Cell Discovery
- Discipline: Cell biology, Molecular biology
- Language: English
- Edited by: Lin Li

Publication details
- History: 2015–present
- Publisher: Springer Nature (United Kingdom)
- Frequency: Continuous
- Open access: Yes
- License: Creative Commons Attribution License
- Impact factor: 12.5 (2024)

Standard abbreviations
- ISO 4: Cell Discov.

Indexing
- ISSN: 2056-5968
- OCLC no.: 915037241

Links
- Journal homepage;

= Cell Discovery =

Cell Discovery is a peer-reviewed open-access scientific journal covering research in cell biology and molecular biology. It is published continuously by Springer Nature with the Chinese Academy of Sciences Center for Excellence in Molecular Cell Science. The journal was established in 2015 as a sister journal to Cell Research. The Editor-in-Chief is Lin Li from Chinese Academy of Sciences.

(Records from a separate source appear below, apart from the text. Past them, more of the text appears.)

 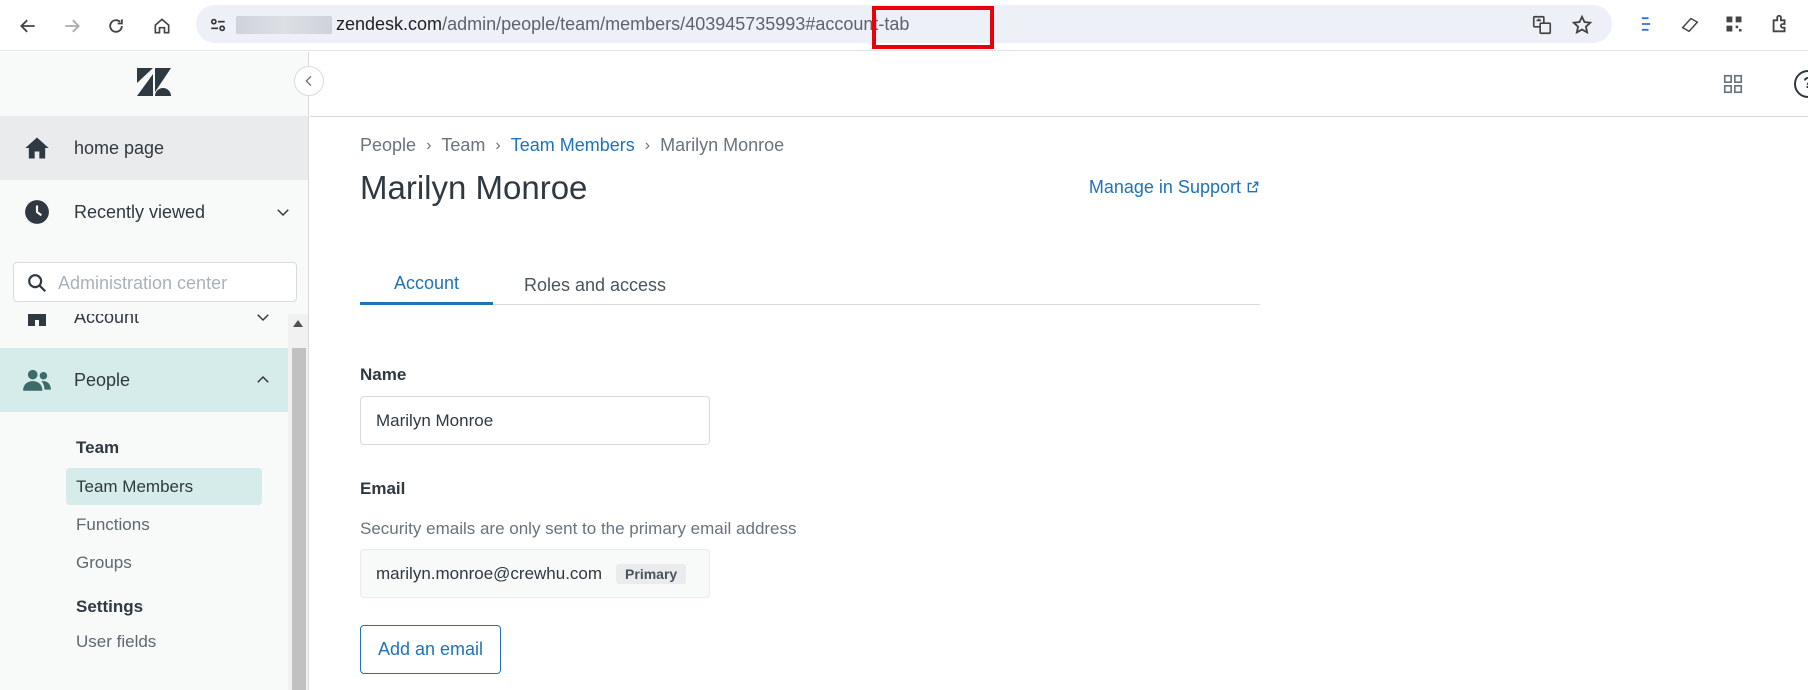 What do you see at coordinates (933, 28) in the screenshot?
I see `url-id-highlight` at bounding box center [933, 28].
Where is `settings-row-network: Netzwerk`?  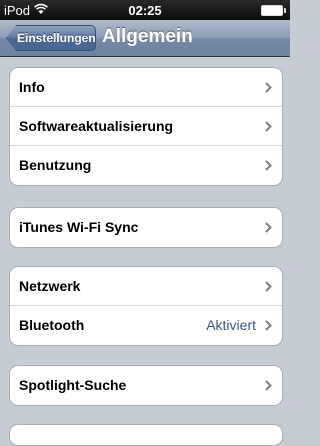
settings-row-network: Netzwerk is located at coordinates (146, 286).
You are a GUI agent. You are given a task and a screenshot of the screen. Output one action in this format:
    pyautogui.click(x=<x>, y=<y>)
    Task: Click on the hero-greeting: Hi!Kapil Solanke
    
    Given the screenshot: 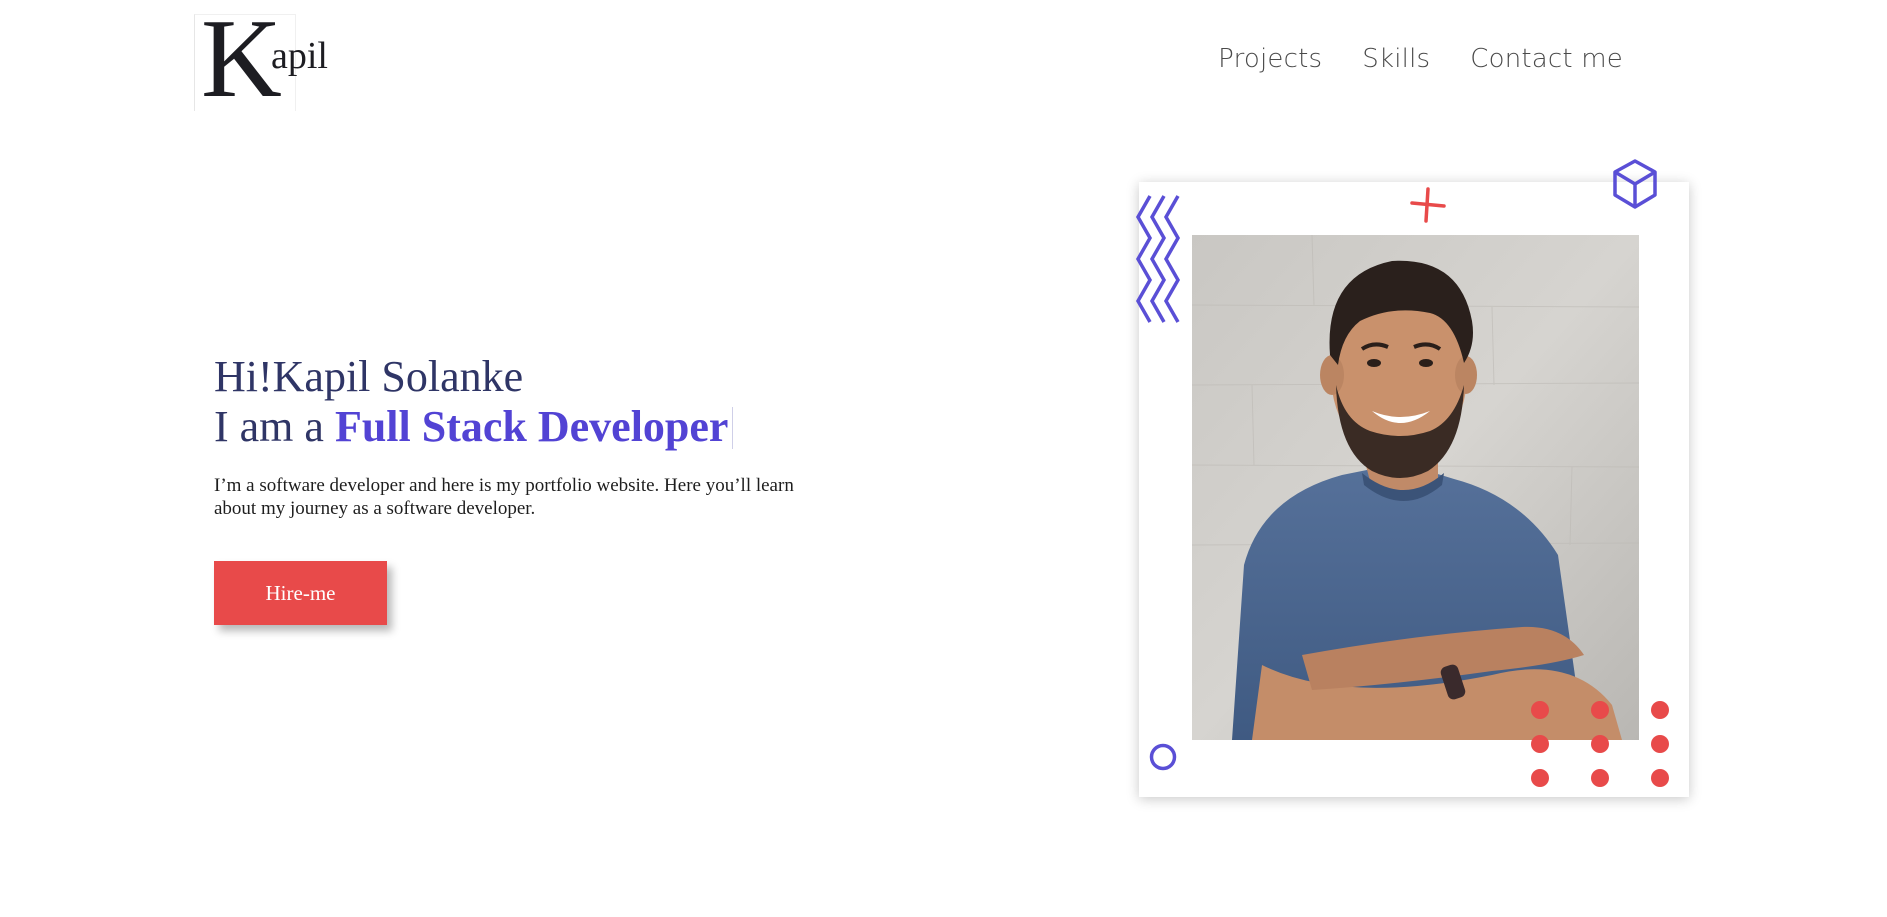 What is the action you would take?
    pyautogui.click(x=369, y=376)
    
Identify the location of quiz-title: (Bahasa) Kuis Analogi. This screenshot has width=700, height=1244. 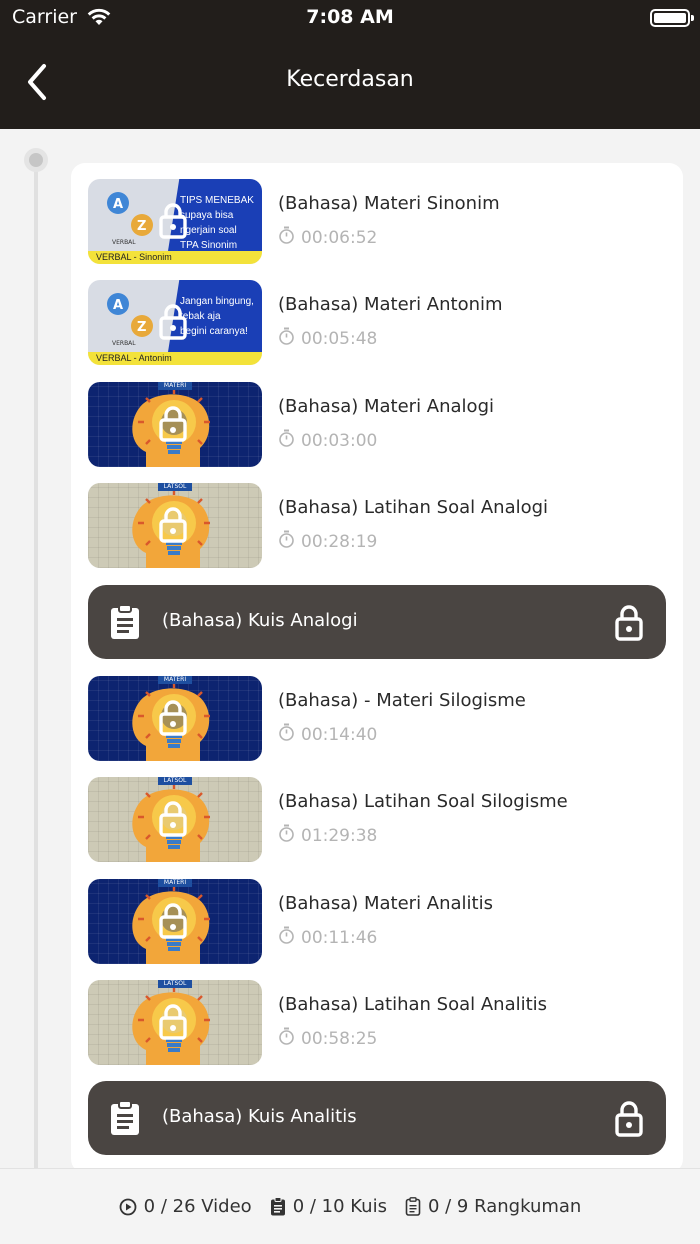
(260, 620).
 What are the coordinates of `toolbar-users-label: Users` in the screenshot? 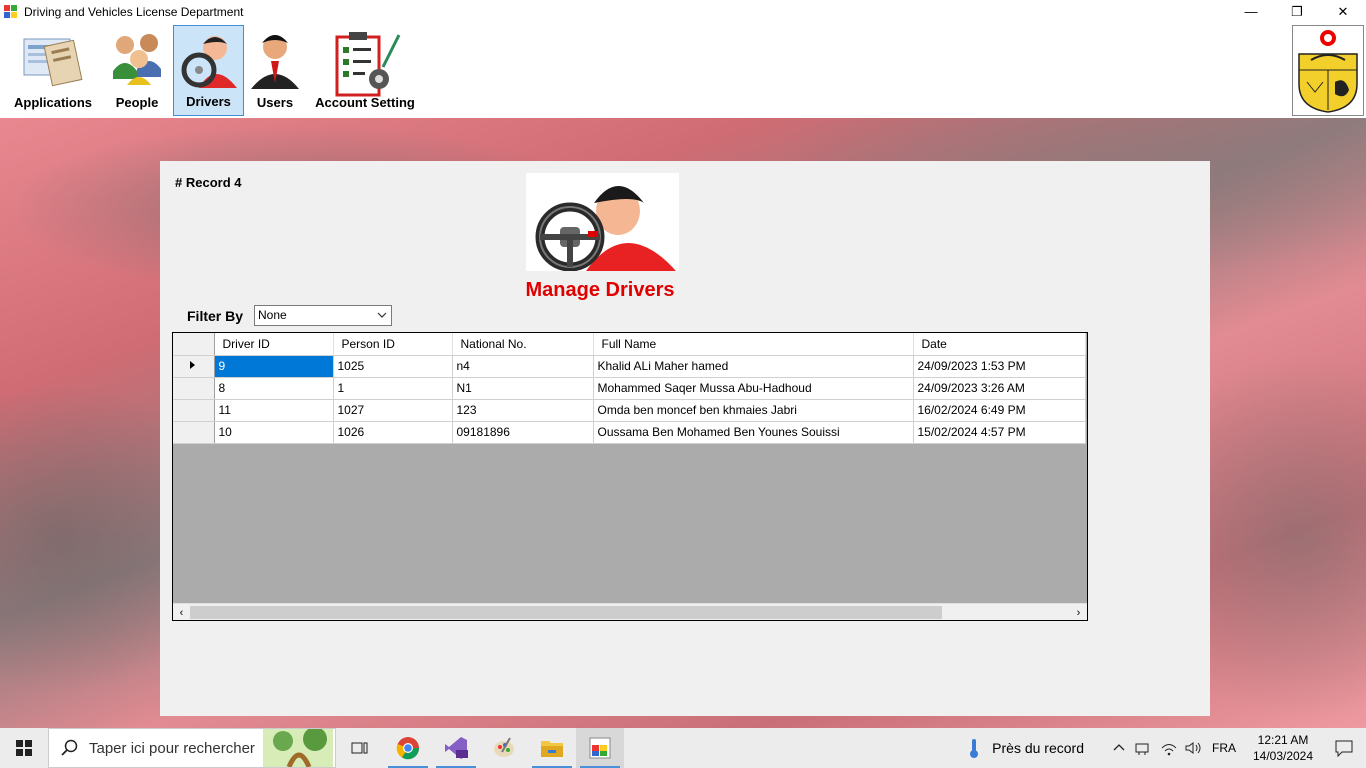 It's located at (275, 102).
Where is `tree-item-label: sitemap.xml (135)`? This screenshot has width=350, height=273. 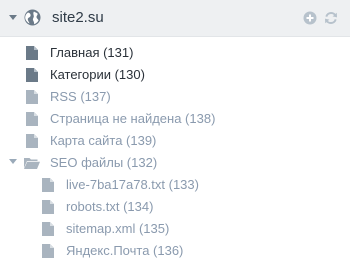 tree-item-label: sitemap.xml (135) is located at coordinates (118, 228).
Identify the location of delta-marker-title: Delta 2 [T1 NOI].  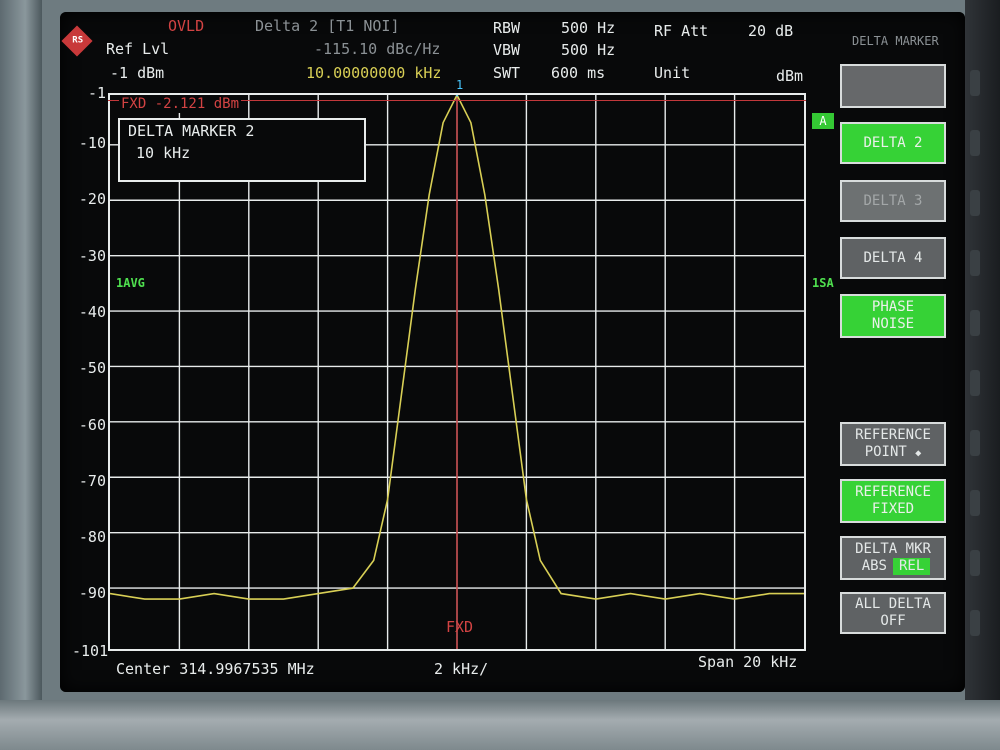
(328, 26).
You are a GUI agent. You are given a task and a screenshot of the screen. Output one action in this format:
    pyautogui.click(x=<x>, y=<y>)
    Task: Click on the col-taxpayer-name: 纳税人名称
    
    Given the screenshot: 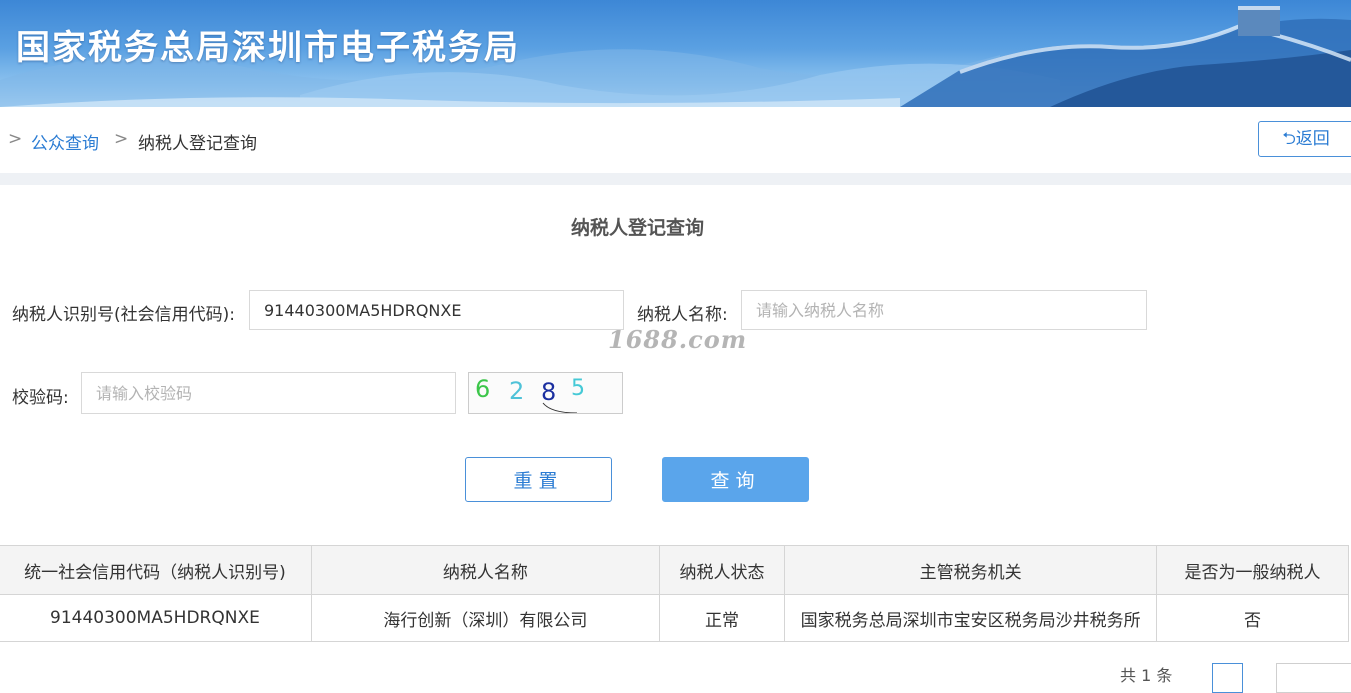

The journal publishes original research articles, reviews, and reports on topics such as gene expression, cell signaling, development, and disease mechanisms.

== Abstracting and indexing ==
The journal is indexed in major bibliographic databases, including:
- Science Citation Index Expanded (Clarivate)
- Scopus
- DOAJ
- EMBASE
- MEDLINE
- BIOSIS

According to the Journal Citation Reports, the journal has a 2024 impact factor of 12.5.